Monday, January 31.

Another member, to wit, John Fowler, from Kentucky, appeared, and took his seat in the House.

French Spoliations.

Mr. Bayard observed that a resolution offered some days since by a gentleman from New York, (Mr. Mitchill,) of considerable national, and of great individual importance to a large description of citizens, appeared to him to have been disagreed to more from considerations of form than substance; as the merits of the subject were not, on that occasion, brought into discussion.

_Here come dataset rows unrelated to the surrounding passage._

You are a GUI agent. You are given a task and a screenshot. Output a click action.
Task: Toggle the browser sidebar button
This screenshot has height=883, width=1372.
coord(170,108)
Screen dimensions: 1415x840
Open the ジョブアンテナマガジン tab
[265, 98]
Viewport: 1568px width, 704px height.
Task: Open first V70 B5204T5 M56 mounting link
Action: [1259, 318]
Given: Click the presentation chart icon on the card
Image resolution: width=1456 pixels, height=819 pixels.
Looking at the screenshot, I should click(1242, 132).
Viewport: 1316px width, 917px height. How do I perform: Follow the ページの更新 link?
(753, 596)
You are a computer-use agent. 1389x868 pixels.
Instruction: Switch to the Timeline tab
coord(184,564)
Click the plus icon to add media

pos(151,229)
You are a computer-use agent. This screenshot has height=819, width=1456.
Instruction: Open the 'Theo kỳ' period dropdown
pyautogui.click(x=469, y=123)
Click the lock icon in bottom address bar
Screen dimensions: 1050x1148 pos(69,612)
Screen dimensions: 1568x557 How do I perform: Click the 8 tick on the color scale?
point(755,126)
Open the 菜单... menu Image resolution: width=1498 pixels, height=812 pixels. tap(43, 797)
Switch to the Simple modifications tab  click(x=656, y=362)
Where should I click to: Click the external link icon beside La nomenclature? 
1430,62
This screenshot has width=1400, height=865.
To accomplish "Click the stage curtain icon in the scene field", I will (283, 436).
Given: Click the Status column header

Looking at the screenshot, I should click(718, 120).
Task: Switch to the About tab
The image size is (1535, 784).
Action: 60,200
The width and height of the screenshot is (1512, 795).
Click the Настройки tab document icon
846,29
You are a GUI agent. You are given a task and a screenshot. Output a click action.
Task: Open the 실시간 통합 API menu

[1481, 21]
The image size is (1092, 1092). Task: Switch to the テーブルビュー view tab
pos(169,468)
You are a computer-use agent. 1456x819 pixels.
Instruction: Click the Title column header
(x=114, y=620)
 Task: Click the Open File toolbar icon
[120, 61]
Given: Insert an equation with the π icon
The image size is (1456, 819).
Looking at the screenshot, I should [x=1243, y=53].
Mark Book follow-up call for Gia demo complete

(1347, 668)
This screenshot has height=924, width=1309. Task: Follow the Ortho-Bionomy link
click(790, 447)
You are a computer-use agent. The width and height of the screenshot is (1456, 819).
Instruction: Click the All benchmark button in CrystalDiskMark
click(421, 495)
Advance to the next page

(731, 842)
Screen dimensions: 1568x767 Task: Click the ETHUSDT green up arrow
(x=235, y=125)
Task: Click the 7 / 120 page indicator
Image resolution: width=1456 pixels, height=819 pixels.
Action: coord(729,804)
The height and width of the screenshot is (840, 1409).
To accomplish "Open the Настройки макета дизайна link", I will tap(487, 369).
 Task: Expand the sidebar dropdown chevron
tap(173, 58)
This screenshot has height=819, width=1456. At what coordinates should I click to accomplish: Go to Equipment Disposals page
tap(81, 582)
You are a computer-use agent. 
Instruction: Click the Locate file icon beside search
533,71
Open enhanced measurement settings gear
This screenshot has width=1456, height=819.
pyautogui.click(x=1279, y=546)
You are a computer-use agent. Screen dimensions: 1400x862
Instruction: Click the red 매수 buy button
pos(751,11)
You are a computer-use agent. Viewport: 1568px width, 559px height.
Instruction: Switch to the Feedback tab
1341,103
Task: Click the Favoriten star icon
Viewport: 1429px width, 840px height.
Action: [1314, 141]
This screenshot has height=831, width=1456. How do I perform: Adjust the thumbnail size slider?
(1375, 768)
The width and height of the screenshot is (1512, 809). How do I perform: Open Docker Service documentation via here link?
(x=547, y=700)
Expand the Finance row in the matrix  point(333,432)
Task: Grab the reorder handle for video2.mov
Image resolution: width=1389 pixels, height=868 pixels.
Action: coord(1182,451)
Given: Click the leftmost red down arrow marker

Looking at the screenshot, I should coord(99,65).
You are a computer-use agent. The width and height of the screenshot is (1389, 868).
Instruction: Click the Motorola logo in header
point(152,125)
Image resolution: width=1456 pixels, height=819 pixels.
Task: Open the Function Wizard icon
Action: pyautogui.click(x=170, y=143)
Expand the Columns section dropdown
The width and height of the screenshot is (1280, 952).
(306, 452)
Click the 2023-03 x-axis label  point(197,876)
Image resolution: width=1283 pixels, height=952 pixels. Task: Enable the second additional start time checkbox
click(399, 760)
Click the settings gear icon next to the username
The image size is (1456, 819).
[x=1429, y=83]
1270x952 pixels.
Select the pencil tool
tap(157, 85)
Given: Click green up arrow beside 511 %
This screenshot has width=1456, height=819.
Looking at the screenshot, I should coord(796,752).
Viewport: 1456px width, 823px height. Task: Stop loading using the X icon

In order to meet the ideas of gentlemen who desired, in the first instance, to decide the principle whether indemnity ought to be made to our merchants, he submitted the following resolution:

Resolved, That provision ought to be made by law, to indemnify the citizens of the United States who, in carrying on a lawful trade to foreign parts, suffered losses by the seizure of their property made by unauthorized French cruisers, or by any French cruiser, without sufficient cause, in violation of the rights of American commerce, during the late war between Great Britain and the French Republic, and whose claims for indemnity against the said Republic were renounced by the United States, by their acceptance of the ratification of the treaty lately made with France.

Mr. Bayard moved the taking up the resolution for consideration; on which the House divided—yeas 39, nays 45. Resolution ordered to lie on the table.

About 3 o'clock the galleries were cleared, and the House remained with closed doors till 4 o'clock, when they adjourned.